Il n'y a pas de systèmes. Il n'y a pas de procédures - pas de rôles formels, pas d'heures de travail. C'est juste Julian et tout ce qu'il ressent, a déclaré un ancien militant de WikiLeaks au Washington Post.
La taille du personnel de WikiLeaks et ses finances sont également troubles, ajoute le journal. WikiLeaks a amassé une réserve de bitcoins, une monnaie numérique qui permet des transactions anonymes et sans banque.
Le groupe aurait un stock de bitcoins d'une valeur totale d'environ 25 millions de dollars, bien que la volatilité de la cyber-monnaie signifie que ce chiffre peut fluctuer énormément.
« Un problème héréditaire »
Le président équatorien Lenin Moreno a qualifié cette semaine Assange de problème hérité qui remonte à juin 2012, lorsque le cyber-rebelle a demandé l'asile politique à l'ambassade d'Équateur.
Moreno a déclaré dans une interview télévisée qu'Assange avait créé plus qu'une nuisance pour son gouvernement.
Ce n'est pas la première fois que Moreno exprime ses doutes.
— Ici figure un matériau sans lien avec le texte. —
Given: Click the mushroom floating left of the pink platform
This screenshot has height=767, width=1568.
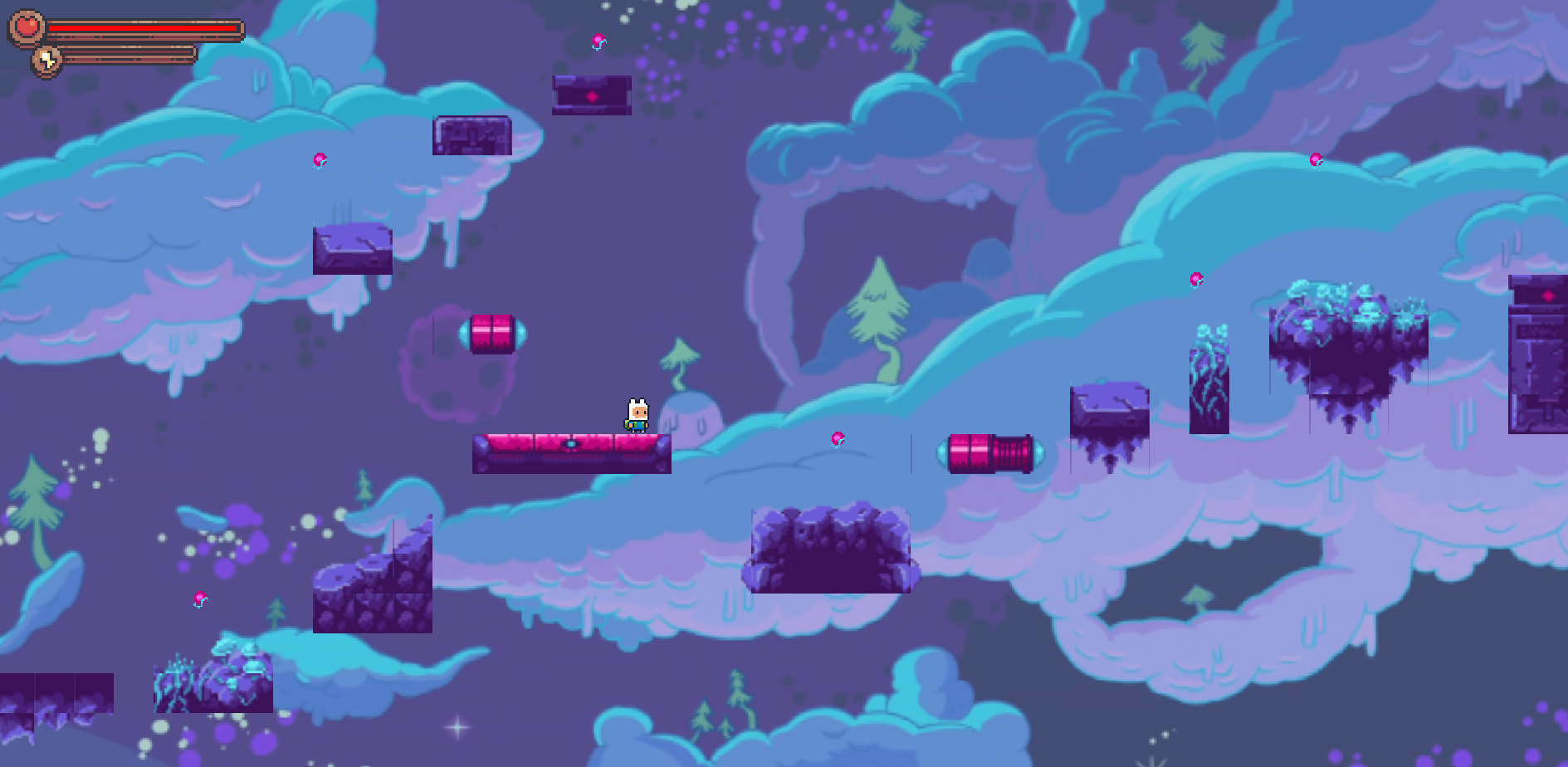Looking at the screenshot, I should pyautogui.click(x=320, y=159).
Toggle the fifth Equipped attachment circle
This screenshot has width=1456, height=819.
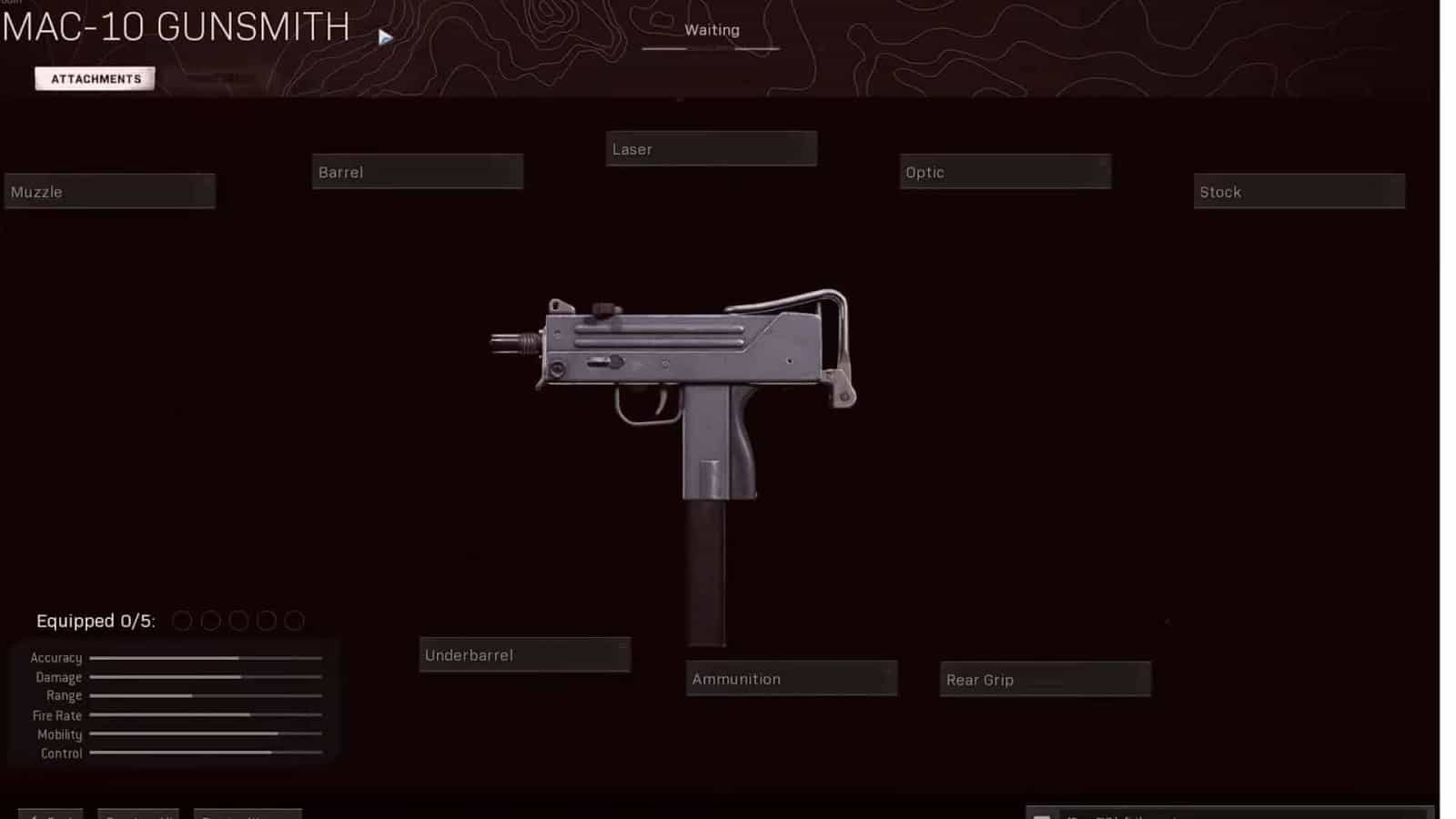(294, 621)
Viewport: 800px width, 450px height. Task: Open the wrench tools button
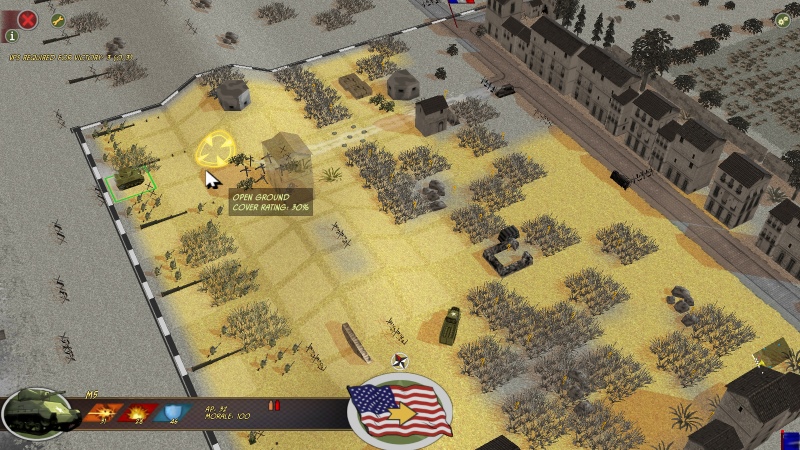57,20
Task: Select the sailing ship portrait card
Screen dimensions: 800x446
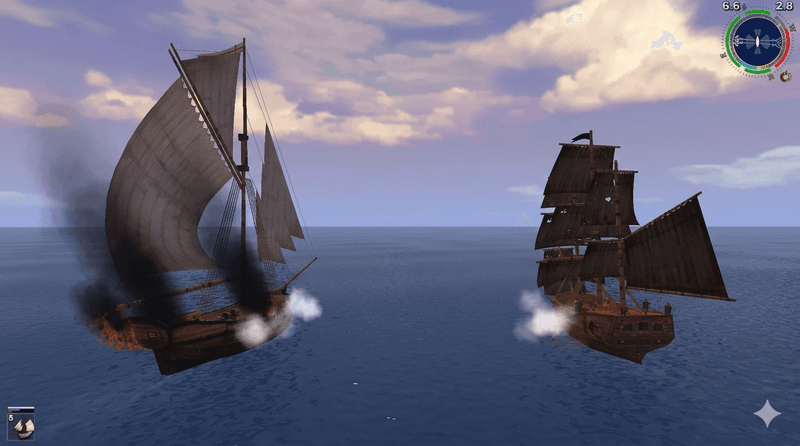Action: (x=21, y=424)
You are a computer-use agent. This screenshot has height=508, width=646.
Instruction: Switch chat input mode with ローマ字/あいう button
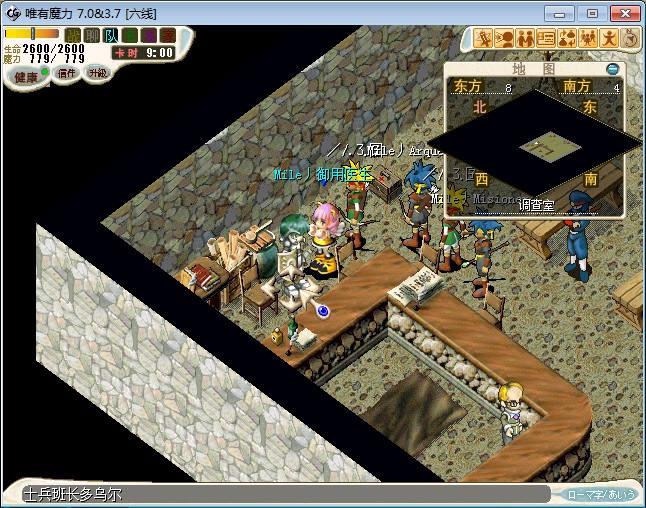point(601,494)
À la suite du soutien public d'Assange à la campagne pour l'indépendance de la Catalogne, Moreno a averti Assange de ne pas s'ingérer dans la politique équatorienne ou dans celle des nations qui sont nos amis.
Selon Le pays , un tweet influent sur le référendum publié par Assange est devenu viral à la suite d'activités sur de faux comptes de médias sociaux.
Le journal a également affirmé que le média russe RT utilisait son portail en espagnol pour diffuser des articles sur la crise catalane avec un parti pris contre la légalité constitutionnelle.
Opportunisme nihiliste ?
Hillary Clinton a décrit le fondateur de WikiLeaks comme une sorte d'opportuniste nihiliste qui obéit aux ordres d'un dictateur - une référence au président russe Vladimir Poutine, selon Le télégraphe quotidien .
Mais Assange conserve le soutien de certains commentateurs, qui le voient comme un martyr d'une noble cause.
Assange est l'une de ces rares personnalités politiques contemporaines à adopter une perception véritablement globale du monde, dit de Lagasnerie.
Quelqu'un m'a dit un jour que si Edward Snowden jouit d'une plus grande sympathie qu'Assange en Europe occidentale ou aux États-Unis, c'est parce que les fuites de Snowden concernaient principalement des Occidentaux blancs, alors qu'une grande partie des informations publiées par WikiLeaks concernent des Yéménites, des Afghans ou des Irakiens. Je pense qu'il y a beaucoup de vérité à cela.